"Talk about being too negative. I have to tell you that I was one of many people who were too negative about all of retail coming out of the holiday season," said Cramer.
The resilient shopper has managed to dazzle once again. Across 17 retailers, December sales at stores open at least a year increased by 4.5 percent, beating estimates for 3.3 percent growth.
Here are Jim Cramer's takeaways:
"Nordstrom reported a standout quarter and clearly qualifies as best of breed among the publicly traded department stores," Cramer said.
However, the trend was hardly limited to the high end.
In fact the trend seems to be widespread.
"And Gap, one of my absolute favorite retailers, issued some terrific numbers and made a fantastic acquisition of Intermix, a smart, fashionable company, to complement its other brands, including Old Navy, Banana Republic, and Athletica."

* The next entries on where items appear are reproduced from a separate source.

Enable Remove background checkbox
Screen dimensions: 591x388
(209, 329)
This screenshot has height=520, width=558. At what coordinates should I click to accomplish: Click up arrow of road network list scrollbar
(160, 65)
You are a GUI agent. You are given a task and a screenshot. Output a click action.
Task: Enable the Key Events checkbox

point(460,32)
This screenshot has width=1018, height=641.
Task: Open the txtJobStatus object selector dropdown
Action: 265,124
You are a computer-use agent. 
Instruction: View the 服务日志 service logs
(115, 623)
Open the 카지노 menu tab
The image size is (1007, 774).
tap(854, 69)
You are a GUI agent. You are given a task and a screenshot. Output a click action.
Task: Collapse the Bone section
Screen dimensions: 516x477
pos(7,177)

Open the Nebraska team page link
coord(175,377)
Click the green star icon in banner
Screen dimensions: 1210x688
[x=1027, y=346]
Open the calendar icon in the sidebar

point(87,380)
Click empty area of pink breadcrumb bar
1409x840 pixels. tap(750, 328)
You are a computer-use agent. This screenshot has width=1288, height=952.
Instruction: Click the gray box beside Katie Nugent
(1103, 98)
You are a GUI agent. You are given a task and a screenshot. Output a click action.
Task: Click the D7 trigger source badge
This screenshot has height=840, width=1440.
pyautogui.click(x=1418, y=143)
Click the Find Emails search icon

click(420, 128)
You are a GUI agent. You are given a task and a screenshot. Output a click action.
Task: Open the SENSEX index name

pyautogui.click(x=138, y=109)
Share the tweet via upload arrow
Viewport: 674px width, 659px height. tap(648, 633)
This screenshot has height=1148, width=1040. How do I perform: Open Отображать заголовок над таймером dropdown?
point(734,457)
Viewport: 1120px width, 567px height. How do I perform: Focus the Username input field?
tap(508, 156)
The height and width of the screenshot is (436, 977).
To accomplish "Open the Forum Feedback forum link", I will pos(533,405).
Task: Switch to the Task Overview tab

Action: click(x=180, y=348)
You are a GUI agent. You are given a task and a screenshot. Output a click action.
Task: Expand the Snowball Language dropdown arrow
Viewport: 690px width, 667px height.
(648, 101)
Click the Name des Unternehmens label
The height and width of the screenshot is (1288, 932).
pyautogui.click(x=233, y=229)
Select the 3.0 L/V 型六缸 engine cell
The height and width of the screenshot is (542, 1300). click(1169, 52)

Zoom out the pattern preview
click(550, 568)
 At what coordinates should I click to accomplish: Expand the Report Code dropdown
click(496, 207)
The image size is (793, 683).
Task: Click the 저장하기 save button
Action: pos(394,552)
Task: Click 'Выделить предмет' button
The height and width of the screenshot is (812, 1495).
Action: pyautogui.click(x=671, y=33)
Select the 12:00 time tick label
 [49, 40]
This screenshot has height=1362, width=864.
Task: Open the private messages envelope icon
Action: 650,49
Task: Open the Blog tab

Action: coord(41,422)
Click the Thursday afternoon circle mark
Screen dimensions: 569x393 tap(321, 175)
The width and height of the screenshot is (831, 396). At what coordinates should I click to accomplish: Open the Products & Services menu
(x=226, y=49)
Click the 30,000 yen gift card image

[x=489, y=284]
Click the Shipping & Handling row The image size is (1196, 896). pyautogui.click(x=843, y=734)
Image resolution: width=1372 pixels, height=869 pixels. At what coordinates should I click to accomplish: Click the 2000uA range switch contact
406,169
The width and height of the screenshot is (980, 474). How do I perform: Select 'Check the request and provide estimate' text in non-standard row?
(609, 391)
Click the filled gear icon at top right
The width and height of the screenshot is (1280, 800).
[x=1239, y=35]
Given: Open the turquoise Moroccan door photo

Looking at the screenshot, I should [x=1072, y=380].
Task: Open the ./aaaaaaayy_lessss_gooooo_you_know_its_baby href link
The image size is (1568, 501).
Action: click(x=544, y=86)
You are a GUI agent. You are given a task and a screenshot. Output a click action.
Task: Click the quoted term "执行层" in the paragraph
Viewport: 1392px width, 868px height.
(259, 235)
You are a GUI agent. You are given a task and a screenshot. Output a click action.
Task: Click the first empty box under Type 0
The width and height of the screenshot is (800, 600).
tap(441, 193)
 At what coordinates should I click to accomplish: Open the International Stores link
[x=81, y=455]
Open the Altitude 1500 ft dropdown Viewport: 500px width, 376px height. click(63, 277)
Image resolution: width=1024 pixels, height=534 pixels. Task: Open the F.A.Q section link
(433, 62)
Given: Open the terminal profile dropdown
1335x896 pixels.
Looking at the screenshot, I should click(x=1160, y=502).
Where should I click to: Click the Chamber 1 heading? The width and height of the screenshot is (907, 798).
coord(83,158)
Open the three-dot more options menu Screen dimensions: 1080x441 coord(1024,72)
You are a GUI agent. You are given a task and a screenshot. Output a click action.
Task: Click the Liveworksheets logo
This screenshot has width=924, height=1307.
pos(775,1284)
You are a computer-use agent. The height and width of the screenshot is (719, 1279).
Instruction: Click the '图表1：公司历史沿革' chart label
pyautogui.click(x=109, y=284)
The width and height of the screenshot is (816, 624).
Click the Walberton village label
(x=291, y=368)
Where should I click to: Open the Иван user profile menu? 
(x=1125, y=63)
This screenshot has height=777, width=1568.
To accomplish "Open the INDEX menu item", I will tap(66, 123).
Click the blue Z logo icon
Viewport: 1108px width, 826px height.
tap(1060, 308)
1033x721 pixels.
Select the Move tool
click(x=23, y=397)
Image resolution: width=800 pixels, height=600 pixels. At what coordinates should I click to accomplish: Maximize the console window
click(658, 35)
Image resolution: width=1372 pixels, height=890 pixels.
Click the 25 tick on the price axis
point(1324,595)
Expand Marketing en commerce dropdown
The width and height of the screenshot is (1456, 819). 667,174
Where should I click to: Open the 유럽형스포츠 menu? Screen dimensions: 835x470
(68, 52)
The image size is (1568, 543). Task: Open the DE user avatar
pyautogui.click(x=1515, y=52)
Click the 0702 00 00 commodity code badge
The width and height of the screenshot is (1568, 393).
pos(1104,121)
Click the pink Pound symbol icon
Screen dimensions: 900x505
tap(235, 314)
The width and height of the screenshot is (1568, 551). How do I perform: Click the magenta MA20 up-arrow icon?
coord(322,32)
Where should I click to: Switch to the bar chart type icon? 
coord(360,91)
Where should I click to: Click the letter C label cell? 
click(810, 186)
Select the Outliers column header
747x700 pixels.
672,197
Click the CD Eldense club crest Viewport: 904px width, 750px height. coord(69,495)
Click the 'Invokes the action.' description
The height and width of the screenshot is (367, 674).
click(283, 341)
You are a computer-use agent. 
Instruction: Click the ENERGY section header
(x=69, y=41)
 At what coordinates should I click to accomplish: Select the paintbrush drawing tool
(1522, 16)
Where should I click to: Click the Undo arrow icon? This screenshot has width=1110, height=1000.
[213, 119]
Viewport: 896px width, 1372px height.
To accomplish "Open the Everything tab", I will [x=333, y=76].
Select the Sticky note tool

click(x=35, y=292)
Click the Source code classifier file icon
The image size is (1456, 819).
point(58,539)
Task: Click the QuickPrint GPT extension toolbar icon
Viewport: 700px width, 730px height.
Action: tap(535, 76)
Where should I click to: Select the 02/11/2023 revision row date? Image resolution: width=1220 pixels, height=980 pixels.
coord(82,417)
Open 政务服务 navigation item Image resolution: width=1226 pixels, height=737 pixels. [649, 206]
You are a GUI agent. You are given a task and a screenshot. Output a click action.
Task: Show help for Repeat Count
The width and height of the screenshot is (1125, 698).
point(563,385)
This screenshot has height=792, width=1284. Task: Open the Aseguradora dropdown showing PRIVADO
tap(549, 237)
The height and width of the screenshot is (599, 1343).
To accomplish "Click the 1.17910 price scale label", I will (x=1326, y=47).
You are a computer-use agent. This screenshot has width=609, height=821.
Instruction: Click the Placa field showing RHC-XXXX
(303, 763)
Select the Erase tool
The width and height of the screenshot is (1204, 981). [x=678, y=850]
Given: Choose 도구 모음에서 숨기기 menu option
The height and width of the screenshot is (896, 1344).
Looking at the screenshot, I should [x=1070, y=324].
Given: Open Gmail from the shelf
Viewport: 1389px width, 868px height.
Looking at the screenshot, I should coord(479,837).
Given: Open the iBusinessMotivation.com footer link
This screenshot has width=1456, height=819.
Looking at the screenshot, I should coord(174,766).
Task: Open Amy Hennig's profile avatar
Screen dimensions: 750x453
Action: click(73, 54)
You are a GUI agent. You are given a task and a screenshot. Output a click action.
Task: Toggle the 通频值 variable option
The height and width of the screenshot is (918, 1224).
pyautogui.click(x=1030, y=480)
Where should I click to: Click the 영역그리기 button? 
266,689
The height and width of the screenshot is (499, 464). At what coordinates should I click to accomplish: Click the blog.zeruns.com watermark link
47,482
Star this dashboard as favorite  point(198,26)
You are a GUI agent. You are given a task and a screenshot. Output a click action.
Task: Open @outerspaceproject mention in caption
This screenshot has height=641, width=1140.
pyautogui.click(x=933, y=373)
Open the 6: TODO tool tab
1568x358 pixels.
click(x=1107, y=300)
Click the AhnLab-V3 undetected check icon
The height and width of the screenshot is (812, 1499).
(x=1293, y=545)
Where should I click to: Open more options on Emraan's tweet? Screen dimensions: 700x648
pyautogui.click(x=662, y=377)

I suspect that Intermix will do its best to keep its distinctly non-Gap identity. While the stock was down this morning, it turned around and rebounded nicely this afternoon. It's the stock I like the best after these terrific numbers, and I think it's a buy even after Thursday's bounce."
Of course Cramer always recommends playing retail on a case by case basis – and he said some retailers look more like a basket case than anything else.
"We are seeing the wholesale destruction of the formerly beloved dollar store segment, with hideous price action in Family Dollar as well as Dollar Tree and Dollar General. All have expressed concerns."
If you're a discount shopper looking for a bargain – Cramer says resist temptation.
"I caution you not to bottom-fish in this group, if only because the 2% payroll tax cut ended December 31st and the dollar stores will be hurt the most by that change."